* _Exercise objective_:
Extract all of the entries and give them again, word for word.

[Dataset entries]
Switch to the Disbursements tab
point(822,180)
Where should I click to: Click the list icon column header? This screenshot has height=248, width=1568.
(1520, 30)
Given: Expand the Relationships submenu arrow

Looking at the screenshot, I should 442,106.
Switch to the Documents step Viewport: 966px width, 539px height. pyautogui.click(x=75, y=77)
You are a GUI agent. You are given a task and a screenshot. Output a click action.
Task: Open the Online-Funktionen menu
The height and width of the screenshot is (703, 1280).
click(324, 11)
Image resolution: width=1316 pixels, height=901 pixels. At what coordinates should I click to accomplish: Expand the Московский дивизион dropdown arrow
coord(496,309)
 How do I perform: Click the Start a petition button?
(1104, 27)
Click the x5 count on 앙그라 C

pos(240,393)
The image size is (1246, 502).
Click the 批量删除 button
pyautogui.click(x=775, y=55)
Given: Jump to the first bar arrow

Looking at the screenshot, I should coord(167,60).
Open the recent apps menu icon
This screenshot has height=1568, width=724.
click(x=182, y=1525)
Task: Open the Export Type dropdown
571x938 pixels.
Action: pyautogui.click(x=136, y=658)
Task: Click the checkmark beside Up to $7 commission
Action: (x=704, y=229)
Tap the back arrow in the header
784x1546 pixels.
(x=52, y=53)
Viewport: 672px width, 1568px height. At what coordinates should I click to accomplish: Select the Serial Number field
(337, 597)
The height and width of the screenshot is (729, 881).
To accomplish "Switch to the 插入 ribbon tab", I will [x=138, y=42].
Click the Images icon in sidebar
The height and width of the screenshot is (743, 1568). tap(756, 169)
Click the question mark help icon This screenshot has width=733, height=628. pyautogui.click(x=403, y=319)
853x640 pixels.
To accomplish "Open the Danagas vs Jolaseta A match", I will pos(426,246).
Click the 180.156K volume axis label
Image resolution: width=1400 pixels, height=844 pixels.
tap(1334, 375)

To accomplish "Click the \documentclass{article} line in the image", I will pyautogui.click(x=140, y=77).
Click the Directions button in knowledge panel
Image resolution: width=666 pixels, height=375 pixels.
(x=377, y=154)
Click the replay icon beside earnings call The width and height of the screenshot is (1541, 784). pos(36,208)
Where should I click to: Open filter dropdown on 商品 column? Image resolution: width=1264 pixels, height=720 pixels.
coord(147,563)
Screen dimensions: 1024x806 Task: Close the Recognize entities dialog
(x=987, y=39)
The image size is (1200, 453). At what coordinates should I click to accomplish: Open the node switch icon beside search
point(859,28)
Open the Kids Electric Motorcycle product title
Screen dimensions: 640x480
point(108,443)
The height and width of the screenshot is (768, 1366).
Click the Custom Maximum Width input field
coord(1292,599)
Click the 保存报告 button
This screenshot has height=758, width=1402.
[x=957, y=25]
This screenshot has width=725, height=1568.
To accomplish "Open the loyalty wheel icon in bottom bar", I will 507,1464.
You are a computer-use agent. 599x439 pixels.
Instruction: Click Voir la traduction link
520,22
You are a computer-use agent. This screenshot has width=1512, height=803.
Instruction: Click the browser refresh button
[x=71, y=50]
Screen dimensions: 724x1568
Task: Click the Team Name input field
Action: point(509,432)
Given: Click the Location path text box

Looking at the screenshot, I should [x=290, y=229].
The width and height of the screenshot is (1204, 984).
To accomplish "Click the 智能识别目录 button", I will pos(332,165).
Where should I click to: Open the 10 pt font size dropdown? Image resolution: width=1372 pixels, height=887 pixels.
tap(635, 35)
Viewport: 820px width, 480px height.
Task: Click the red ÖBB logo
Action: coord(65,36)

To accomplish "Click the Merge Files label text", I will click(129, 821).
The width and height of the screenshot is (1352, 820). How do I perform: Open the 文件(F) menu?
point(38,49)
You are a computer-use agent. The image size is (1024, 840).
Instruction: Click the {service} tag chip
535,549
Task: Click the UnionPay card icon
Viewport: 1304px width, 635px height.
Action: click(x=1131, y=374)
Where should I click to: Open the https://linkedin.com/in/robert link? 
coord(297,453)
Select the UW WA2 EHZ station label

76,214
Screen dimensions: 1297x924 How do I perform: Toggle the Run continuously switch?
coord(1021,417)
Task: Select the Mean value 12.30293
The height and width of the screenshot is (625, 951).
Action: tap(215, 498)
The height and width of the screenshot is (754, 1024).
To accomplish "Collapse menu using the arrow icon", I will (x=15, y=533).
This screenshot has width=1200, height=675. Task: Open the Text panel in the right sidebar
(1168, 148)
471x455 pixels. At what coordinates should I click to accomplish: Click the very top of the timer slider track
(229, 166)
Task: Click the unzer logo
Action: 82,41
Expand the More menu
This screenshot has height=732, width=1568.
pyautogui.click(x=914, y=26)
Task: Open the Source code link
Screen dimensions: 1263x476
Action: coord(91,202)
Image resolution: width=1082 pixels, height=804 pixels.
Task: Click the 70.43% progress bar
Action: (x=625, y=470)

* _Task output_:
Switch to the Disbursements tab
point(822,180)
Where should I click to: Click the list icon column header? This screenshot has height=248, width=1568.
(1520, 30)
Given: Expand the Relationships submenu arrow

Looking at the screenshot, I should 442,106.
Switch to the Documents step Viewport: 966px width, 539px height. pyautogui.click(x=75, y=77)
You are a GUI agent. You are given a task and a screenshot. Output a click action.
Task: Open the Online-Funktionen menu
The height and width of the screenshot is (703, 1280).
click(324, 11)
Image resolution: width=1316 pixels, height=901 pixels. At what coordinates should I click to accomplish: Expand the Московский дивизион dropdown arrow
coord(496,309)
 How do I perform: Click the Start a petition button?
(1104, 27)
Click the x5 count on 앙그라 C

pos(240,393)
The image size is (1246, 502).
Click the 批量删除 button
pyautogui.click(x=775, y=55)
Given: Jump to the first bar arrow

Looking at the screenshot, I should coord(167,60).
Open the recent apps menu icon
This screenshot has height=1568, width=724.
click(x=182, y=1525)
Task: Open the Export Type dropdown
571x938 pixels.
Action: pyautogui.click(x=136, y=658)
Task: Click the checkmark beside Up to $7 commission
Action: (x=704, y=229)
Tap the back arrow in the header
784x1546 pixels.
(x=52, y=53)
Viewport: 672px width, 1568px height. At what coordinates should I click to accomplish: Select the Serial Number field
(337, 597)
The height and width of the screenshot is (729, 881).
To accomplish "Switch to the 插入 ribbon tab", I will [x=138, y=42].
Click the Images icon in sidebar
The height and width of the screenshot is (743, 1568). tap(756, 169)
Click the question mark help icon This screenshot has width=733, height=628. pyautogui.click(x=403, y=319)
853x640 pixels.
To accomplish "Open the Danagas vs Jolaseta A match", I will pos(426,246).
Click the 180.156K volume axis label
Image resolution: width=1400 pixels, height=844 pixels.
tap(1334, 375)

To accomplish "Click the \documentclass{article} line in the image", I will pyautogui.click(x=140, y=77).
Click the Directions button in knowledge panel
Image resolution: width=666 pixels, height=375 pixels.
(x=377, y=154)
Click the replay icon beside earnings call The width and height of the screenshot is (1541, 784). pos(36,208)
Where should I click to: Open filter dropdown on 商品 column? Image resolution: width=1264 pixels, height=720 pixels.
coord(147,563)
Screen dimensions: 1024x806 Task: Close the Recognize entities dialog
(x=987, y=39)
The image size is (1200, 453). At what coordinates should I click to accomplish: Open the node switch icon beside search
point(859,28)
Open the Kids Electric Motorcycle product title
Screen dimensions: 640x480
point(108,443)
The height and width of the screenshot is (768, 1366).
Click the Custom Maximum Width input field
coord(1292,599)
Click the 保存报告 button
This screenshot has height=758, width=1402.
[x=957, y=25]
This screenshot has width=725, height=1568.
To accomplish "Open the loyalty wheel icon in bottom bar", I will 507,1464.
You are a computer-use agent. 599x439 pixels.
Instruction: Click Voir la traduction link
520,22
You are a computer-use agent. This screenshot has width=1512, height=803.
Instruction: Click the browser refresh button
[x=71, y=50]
Screen dimensions: 724x1568
Task: Click the Team Name input field
Action: point(509,432)
Given: Click the Location path text box

Looking at the screenshot, I should [x=290, y=229].
The width and height of the screenshot is (1204, 984).
To accomplish "Click the 智能识别目录 button", I will pos(332,165).
Where should I click to: Open the 10 pt font size dropdown? Image resolution: width=1372 pixels, height=887 pixels.
tap(635, 35)
Viewport: 820px width, 480px height.
Task: Click the red ÖBB logo
Action: coord(65,36)

To accomplish "Click the Merge Files label text", I will click(129, 821).
The width and height of the screenshot is (1352, 820). How do I perform: Open the 文件(F) menu?
point(38,49)
You are a computer-use agent. The image size is (1024, 840).
Instruction: Click the {service} tag chip
535,549
Task: Click the UnionPay card icon
Viewport: 1304px width, 635px height.
Action: click(x=1131, y=374)
Where should I click to: Open the https://linkedin.com/in/robert link? 
coord(297,453)
Select the UW WA2 EHZ station label

76,214
Screen dimensions: 1297x924 How do I perform: Toggle the Run continuously switch?
coord(1021,417)
Task: Select the Mean value 12.30293
The height and width of the screenshot is (625, 951).
Action: tap(215, 498)
The height and width of the screenshot is (754, 1024).
To accomplish "Collapse menu using the arrow icon", I will (x=15, y=533).
This screenshot has width=1200, height=675. Task: Open the Text panel in the right sidebar
(1168, 148)
471x455 pixels. At what coordinates should I click to accomplish: Click the very top of the timer slider track
(229, 166)
Task: Click the unzer logo
Action: 82,41
Expand the More menu
This screenshot has height=732, width=1568.
pyautogui.click(x=914, y=26)
Task: Open the Source code link
Screen dimensions: 1263x476
Action: coord(91,202)
Image resolution: width=1082 pixels, height=804 pixels.
Task: Click the 70.43% progress bar
Action: (x=625, y=470)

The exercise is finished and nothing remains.